Text extract:
** Start **

Not to mention, as we've discussed here lately, a lot of people feel intimidated doing their own, whether by hand _or_ machine.


----------



## AngieM2 (May 10, 2002)

Ladies - remember that preferring one way of quilting over another does not mean to belittle the type of quilting you do not prefer.

I'd hate to have to treat this thread to deletions of posts, but nasty does not go well in the Sewing/Quilting forum.

There is room in this world for both types.
Heck, the best quilts I've seen done by a person on the board regularly is CJ's beautiful work. She does the machine embroidery, the piece work, and quilts on the electric quilting machine.

But, I've seen sancrafts hand stitched baby quilts - another thing of beauty.

But neither one is at all like something from Walmart! What an unkind put down.

Now, enjoy your quilts and don't let me think I've fallen into General Chat! :lookout:

Angie


----------



## ErinP (Aug 23, 2007)

> If the stitches are painted on



I'll assume this means you've _not_ seen a thread-painted quilt.
Keep your eyes open for one. Dandish is right. They are truly beautiful.


----------



## RedTartan (May 2, 2006)

Well, I guess I'm going to explain it and risk hurting the feelings of the machine-quilters afterall.

People study everything, ErinP, even quilting. Zipporah (the woman I mentioned that taught me knotless quilting) had a degree in it. In the old quilts that they study, it is noted that the thread is the longest lasting part of a quilt. The fabric wears thin and pulls away from the stitching.

As people sleep under a quilt, pull it over themselves, push their feet against it, etc. they put strain on the quilt. The weakest part of the quilt, the fabric, gives and the quilt is torn. Zipporah developed the knotless method of quilting to deliberately make the thread the weakest element so that when a quilt is pulled during use, the thread shifts undetectably thereby preserving the quilt top and increasing the life of the quilt.

The term cheap does not necessarily refer to actual cost. It also refers to durability. Not only is machine quilting unyieldingly tight, but (in cases of close quilting) it perforates the fabric greatly. A machine quilt will not be an heirloom unless it is not used.

Knotless quilting will last the longest, followed by traditional hand-quilting. Machine quilting just made Zipporah mad. They don't last under use. So it really is superior if you're trying to make something that will last.

I'm sorry if that disappoints you but it's true.


----------



## RedTartan (May 2, 2006)

Angie, I will edit my original post to remove the offending retailer and find another board to participate in.


----------



## AngieM2 (May 10, 2002)

for crying out loud....

Quilts originally were used up clothes and bits and pieces and used for warmth. They used what they had and were happy for it.

the quilt snobs turn a lot of folks off trying anything quilting. If you want to be one, and don't find this forum to your liking with everyday folks that don't care for insults to quilts not up to 'your' standards - I wish you well in your quest for the artistic purist forums. At least on the internet there is usually something for everyone.

Angie


----------



## Karen (Apr 17, 2002)

It isn't the opinions at fault in this thread; we all value different insights on a topic. That's where we learn. The problem is in the delivery.

** End **

Exercise brief: Please list every distinct username that appears in a post header of the quilting thread, each name once. The records have no connection to the quilting thread.

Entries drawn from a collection
** Start **

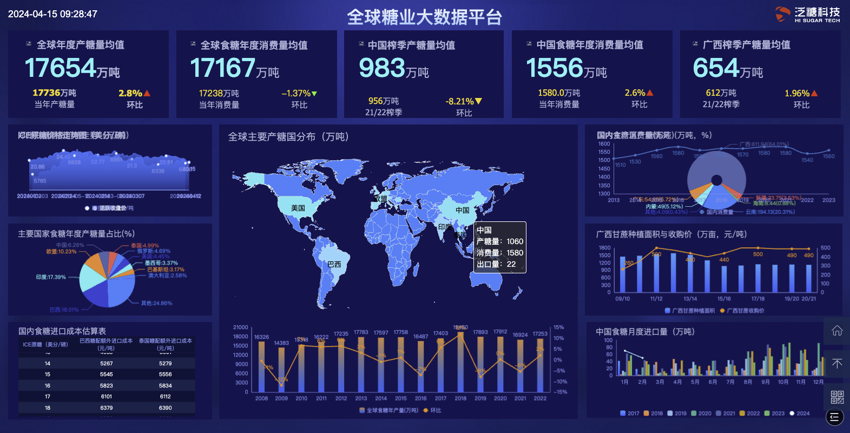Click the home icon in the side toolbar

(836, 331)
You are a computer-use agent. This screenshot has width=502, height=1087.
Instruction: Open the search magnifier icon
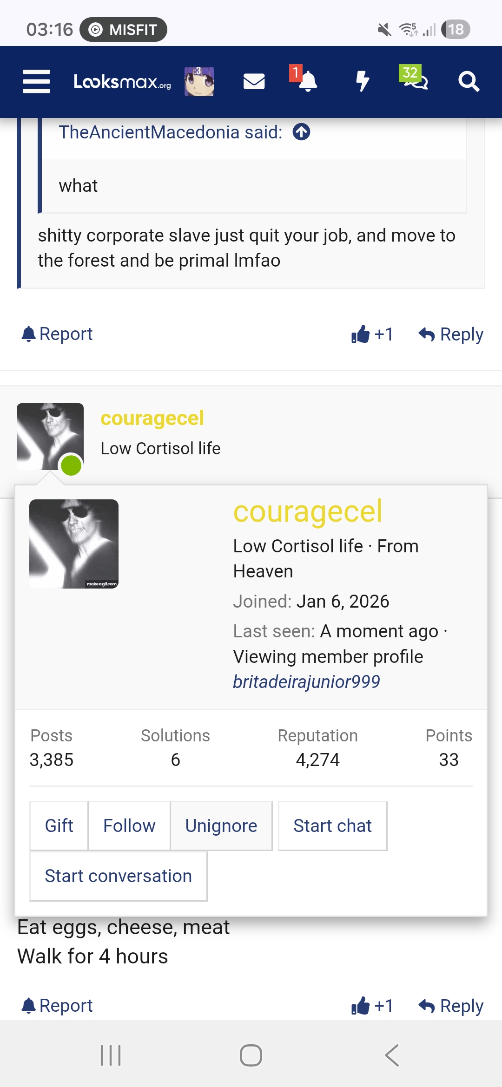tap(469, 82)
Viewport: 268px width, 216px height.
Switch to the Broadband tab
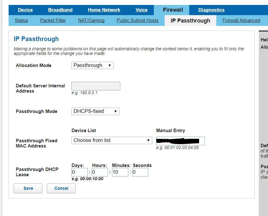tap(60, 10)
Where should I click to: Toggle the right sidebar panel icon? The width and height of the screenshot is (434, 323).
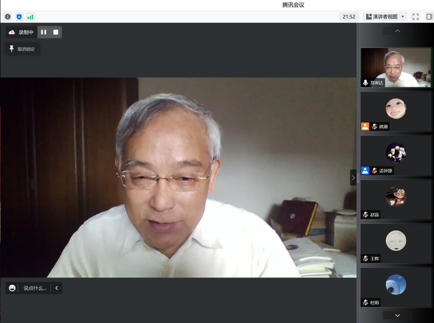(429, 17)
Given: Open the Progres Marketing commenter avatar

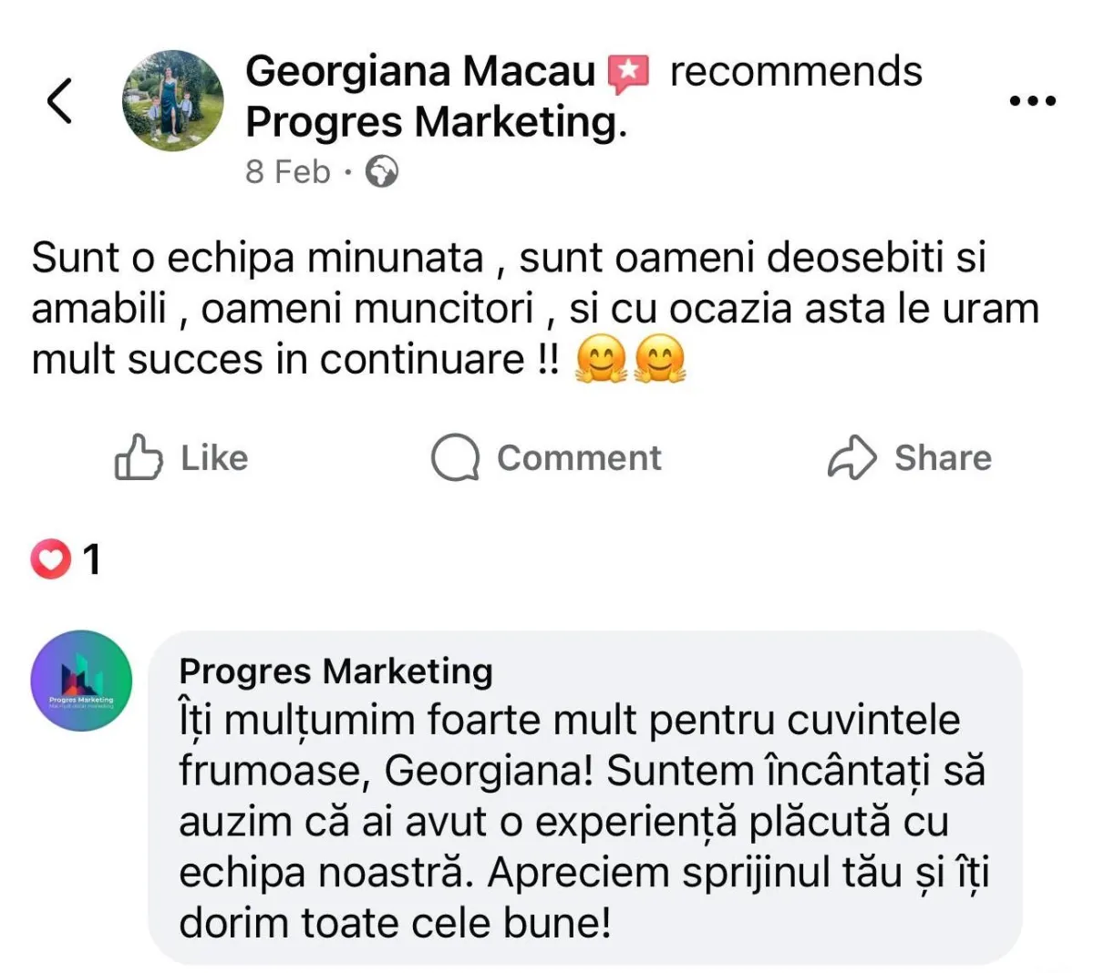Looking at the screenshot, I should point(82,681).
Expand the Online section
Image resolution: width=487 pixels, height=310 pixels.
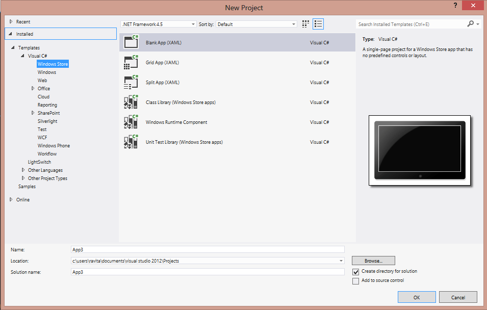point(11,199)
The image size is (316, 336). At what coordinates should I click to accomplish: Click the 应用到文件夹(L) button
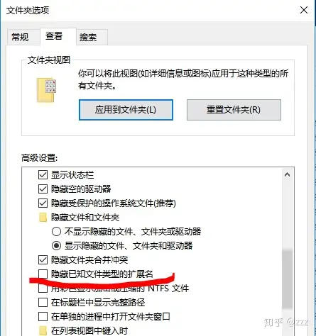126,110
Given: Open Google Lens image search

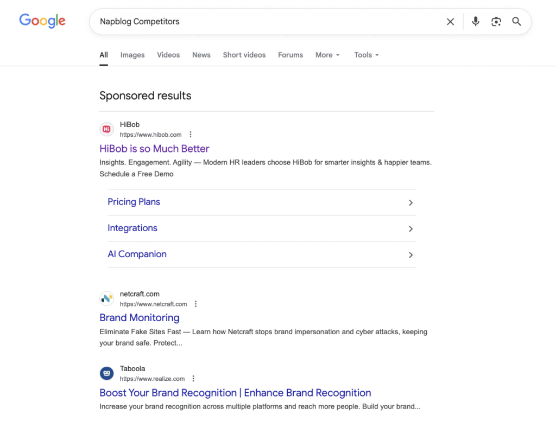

** End **

Exercise solution: AngieM2, ErinP, RedTartan, Karen